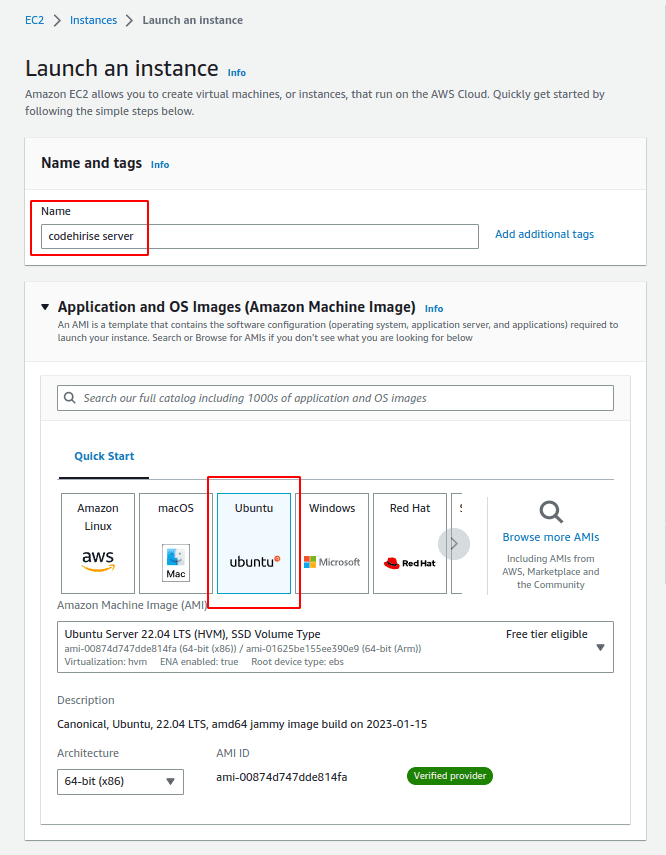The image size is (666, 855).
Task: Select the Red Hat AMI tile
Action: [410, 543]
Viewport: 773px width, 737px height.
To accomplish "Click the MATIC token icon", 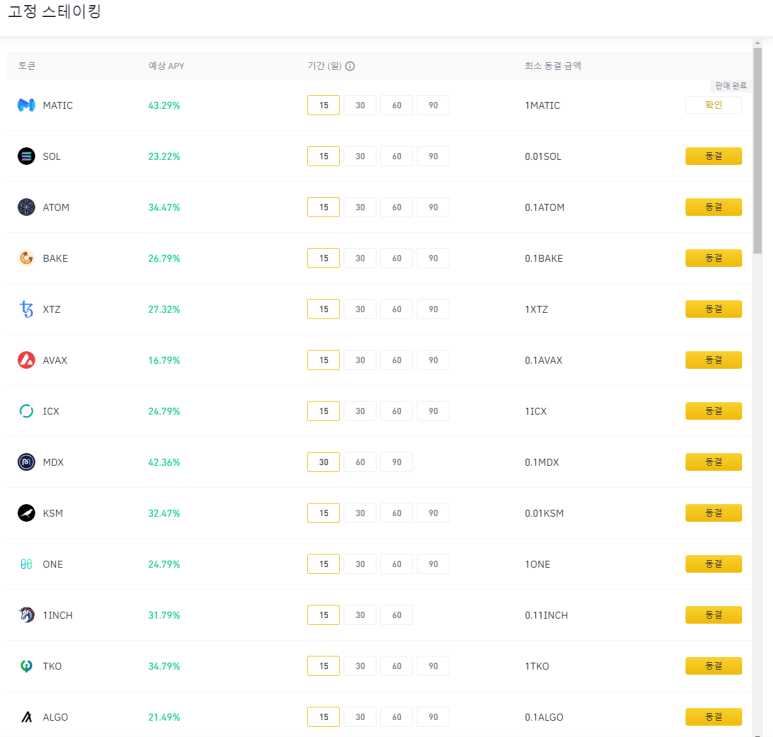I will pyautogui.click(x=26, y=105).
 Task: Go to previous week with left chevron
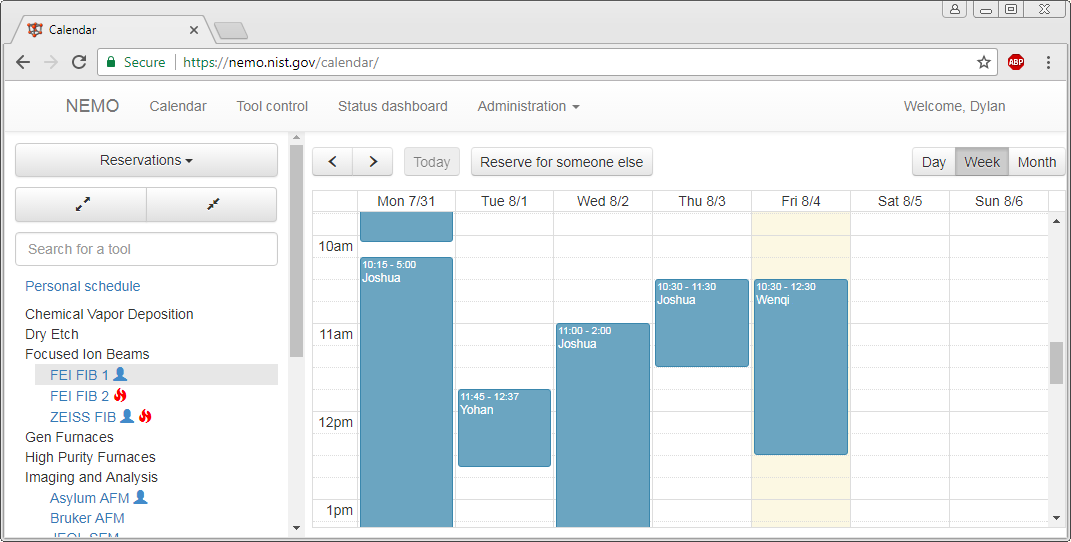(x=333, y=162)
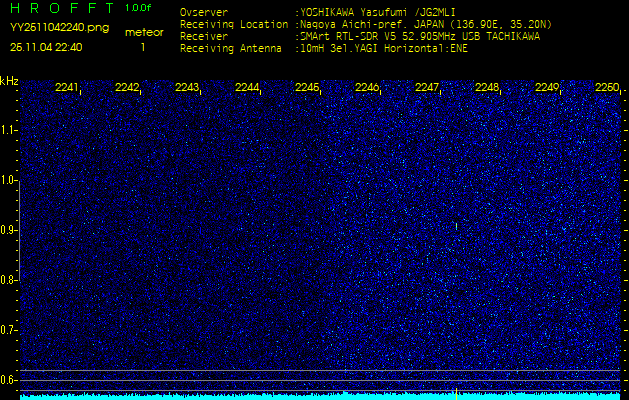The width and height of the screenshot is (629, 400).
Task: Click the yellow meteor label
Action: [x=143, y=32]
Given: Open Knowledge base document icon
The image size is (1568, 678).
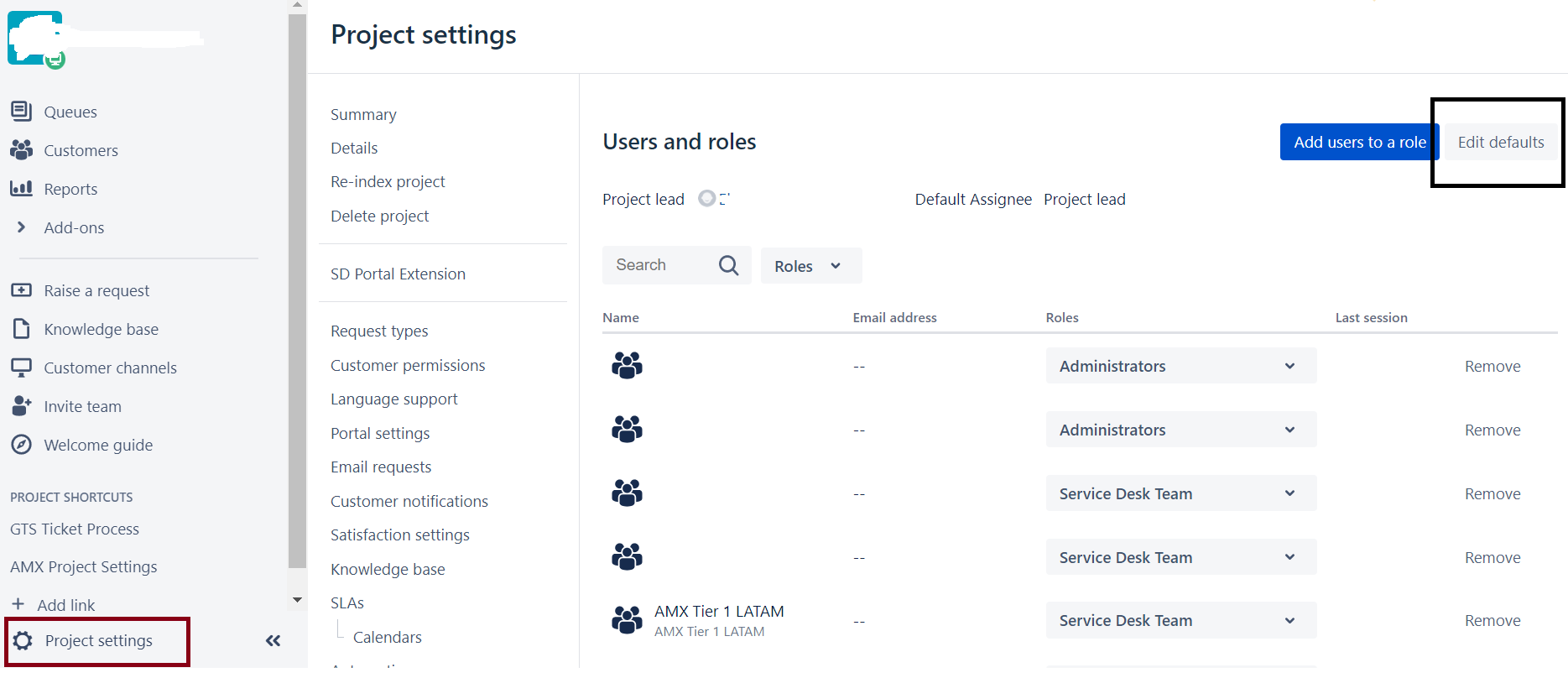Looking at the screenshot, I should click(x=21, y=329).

○ ○ ○ ○ ○ ○ ○

» WHAT THE TASK REQUIRES:
Output exactly the lines of the listing above that start with the one holding "Task: Go to previous week with left chevron" and go on through the one holding "Given: Open Knowledge base document icon"; leave the pictures out.

» WRITTEN SOLUTION:
 Task: Go to previous week with left chevron
(x=333, y=162)
The width and height of the screenshot is (629, 400).
Task: Click the yellow meteor label
Action: [x=143, y=32]
Given: Open Knowledge base document icon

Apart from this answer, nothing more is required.